If enabled, put each connected component in a dedicated powernode. Default value:

bubble_embeds_cc = no

bubble simplify quotes

When possible, delete the quotes around identifiers in the bubble. May lead to node name collision. Default value:

bubble_simplify_quotes = True

bubble with simple edges

If disabled, will discard simple (i.e. non-power) edges of output. Default value:

bubble_with_simple_edges = True

config file

Load options found in given config file, if it exists. Default value:

config_file = 'powergrasp.cfg'

multishot motif search

Search for multiple motif in a single search. Accelerate the solving for graph with lots of equivalent motifs. It is generally a good option to enable. Default value:

multishot_motif_search = True

biclique lowerbound maxnei

Optimization on biclique lowerbound computation. Can be costly. Deactivate with 2. With value at n, up to n neighbors are considered. Default value:

biclique_lowerbound_maxnei = 2

clingo options

Arbitrary parameters to give to clingo (note that some, like multithreading or optmode, may already be set by other options). Default value:

clingo_options = {}

Give a particular configuration for bicliques search:

clingo_options = {'no-star-biclique': '--configuration=handy'}

clingo multithreading

Number of CPU available to clingo, or 0 for autodetect number of CPU. Default value:

clingo_multithreading = 1

Use as many thread there are available CPU:

clingo_multithreading = 0

Specify a competing search between 4 threads:

clingo_multithreading = '4,compete'

parallel cc compression

To use to compress connected components in different processes. Default value (optimized in memory):

parallel_cc_compression = 1

Compress with 4 processes :

parallel_cc_compression = 4

Compress with one process for each connected component :

parallel_cc_compression = 0

use star motif

Two different motifs for stars and bicliques, so the search space for bicliques is smaller. Yields good performance improvements on big graphs. Default value:

use_star_motif = True

optimize for memory

When possible, prefer memory over CPU. Default value:

optimize_for_memory = False

graph filtering

Ignore edges dynamically determined as impossible to compress. Default value:

graph_filtering = True

keep single nodes

If a node is found to be alone in its connected component, it will be kept nonetheless. Default value:

keep_single_nodes = True

parallel motif search

Use multithreading to search for all motifs in the same time, instead of sequentially. Interestingly, this yields very poor results, and it's even worse with multiprocessing.

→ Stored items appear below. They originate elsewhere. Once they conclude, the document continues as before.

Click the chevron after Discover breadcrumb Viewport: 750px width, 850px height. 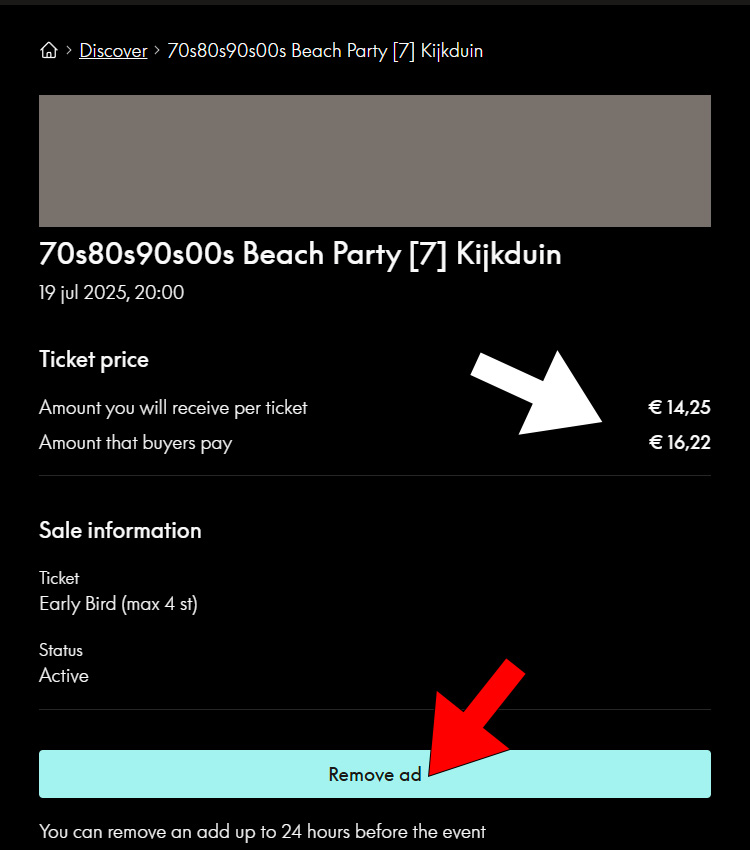click(157, 50)
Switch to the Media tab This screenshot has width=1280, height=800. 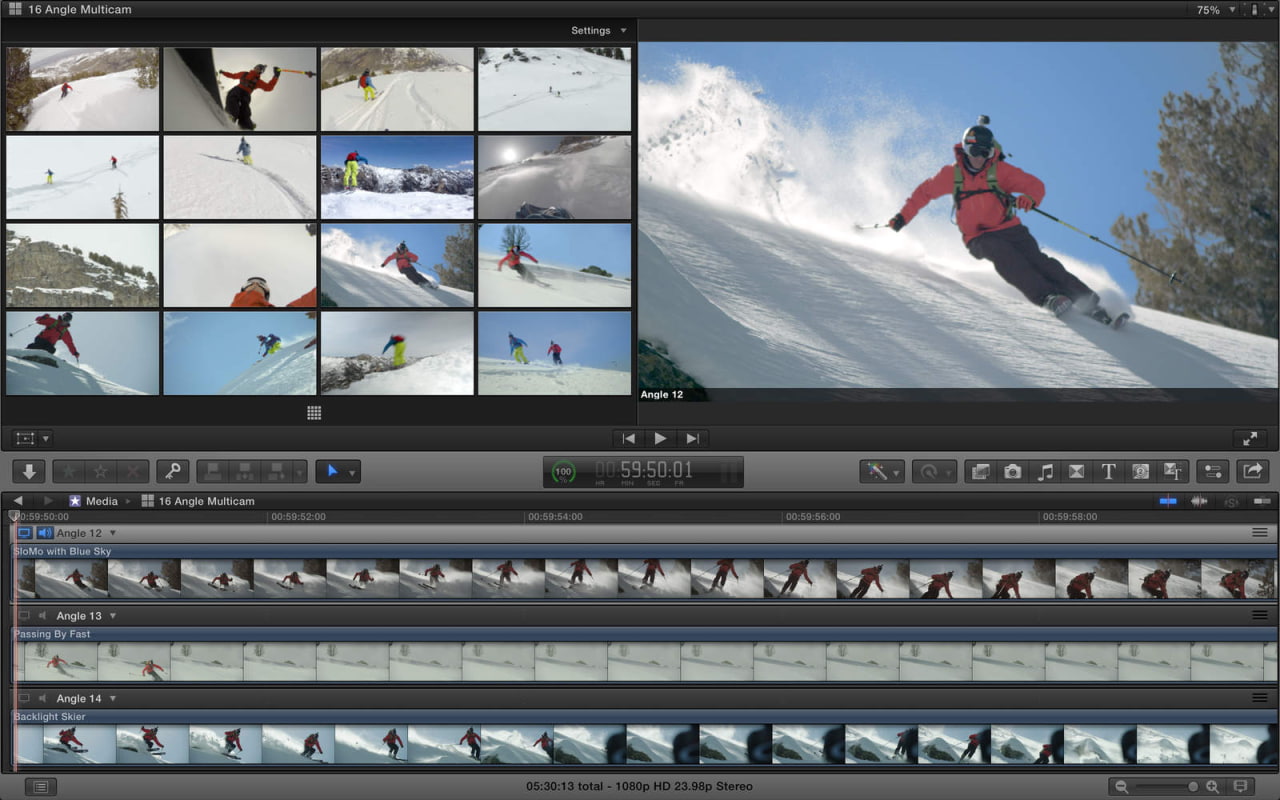coord(104,501)
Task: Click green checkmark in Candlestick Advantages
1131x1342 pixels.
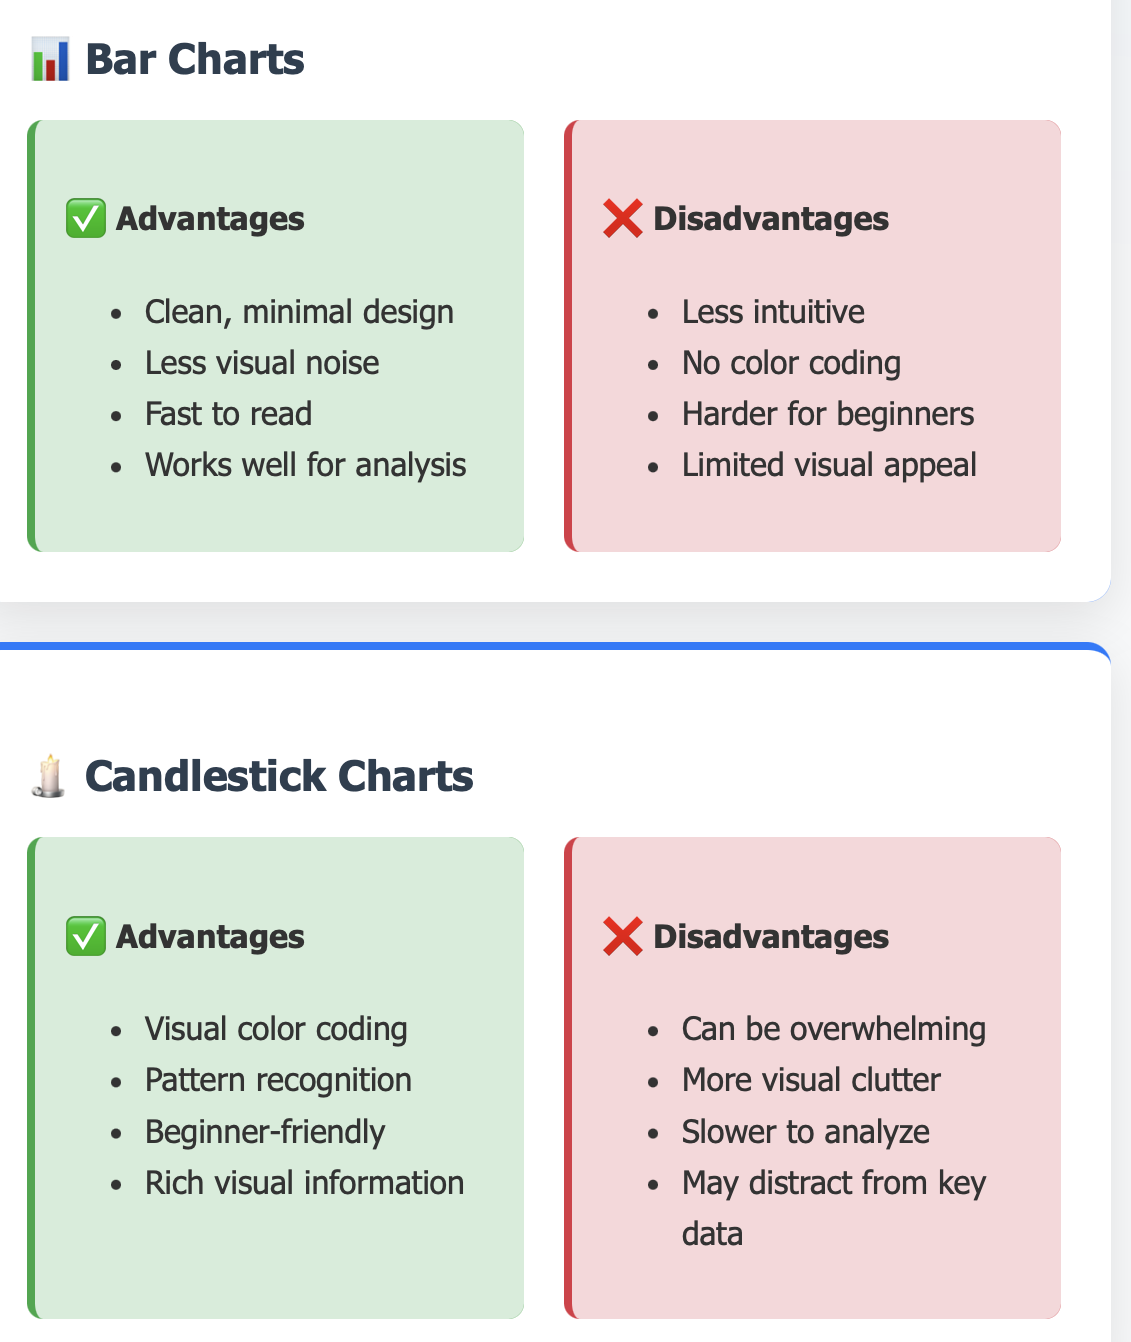Action: click(86, 936)
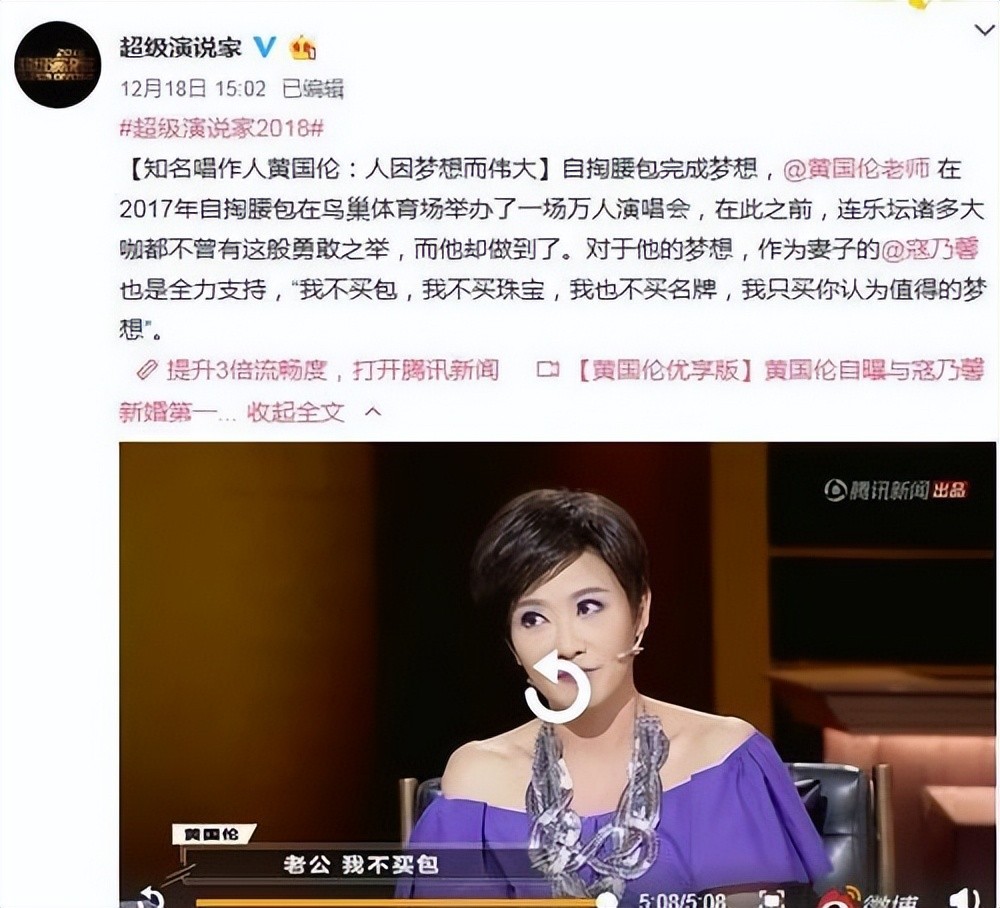
Task: Click the video progress bar handle
Action: [605, 902]
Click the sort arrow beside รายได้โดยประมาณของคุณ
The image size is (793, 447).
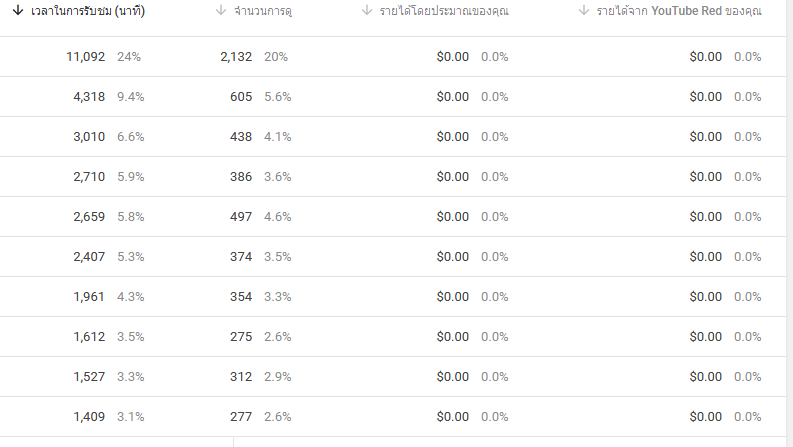[x=367, y=12]
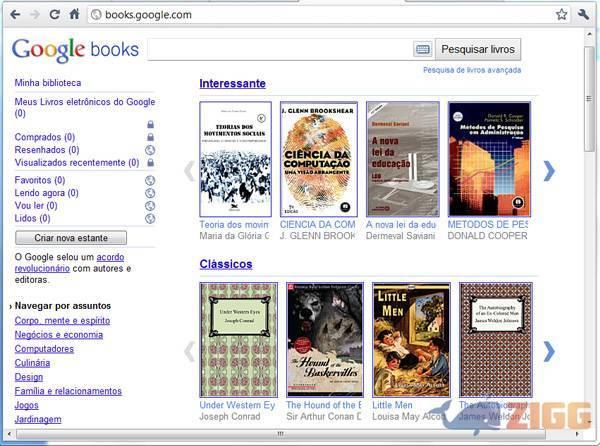This screenshot has height=446, width=600.
Task: Open the virtual keyboard icon in search box
Action: (422, 49)
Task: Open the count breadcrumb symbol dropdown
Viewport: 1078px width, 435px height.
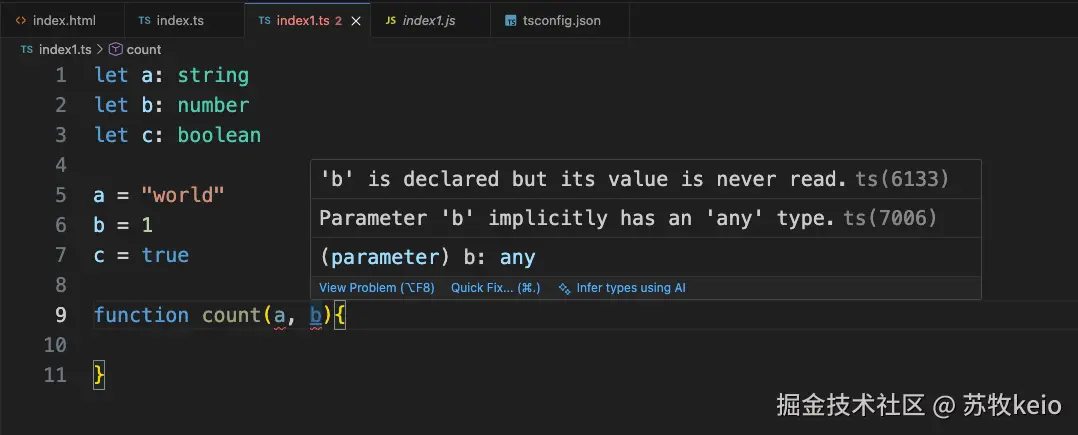Action: pos(144,49)
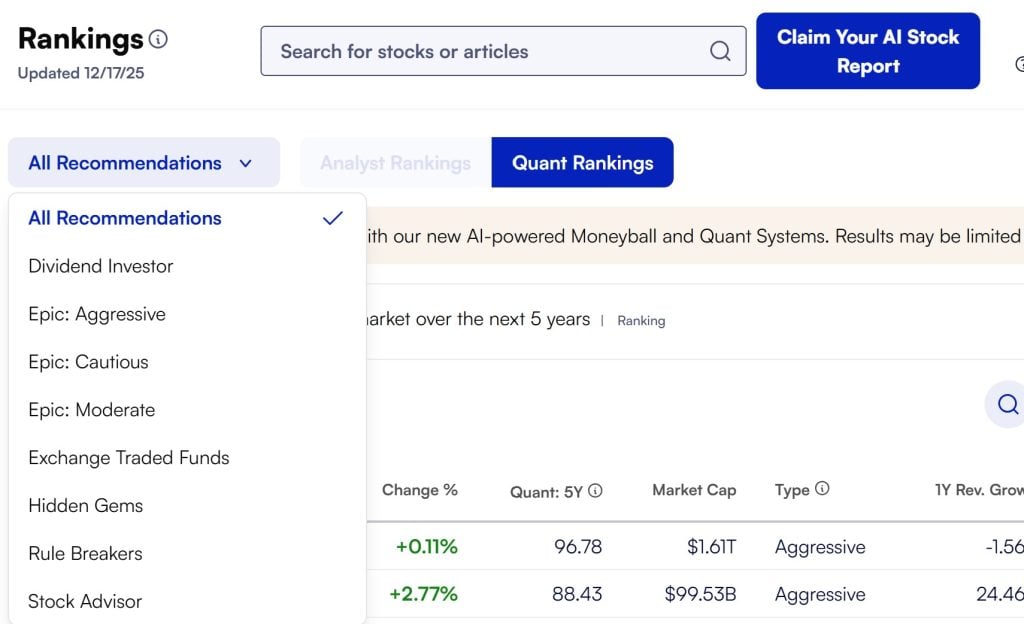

parallel_motif_search = False

motif type order

Define in which order the motifs are searched, e.g. cliques, then bicliques then stars.

motif_type_order = star,clique,non-star-biclique,biclique

Instead of expliciting the exact motif names and order, it is also possible to specify a bound-based order:

motif_type_order = greatest-upperbound-first

Or any variation with worst, lowerbound and last.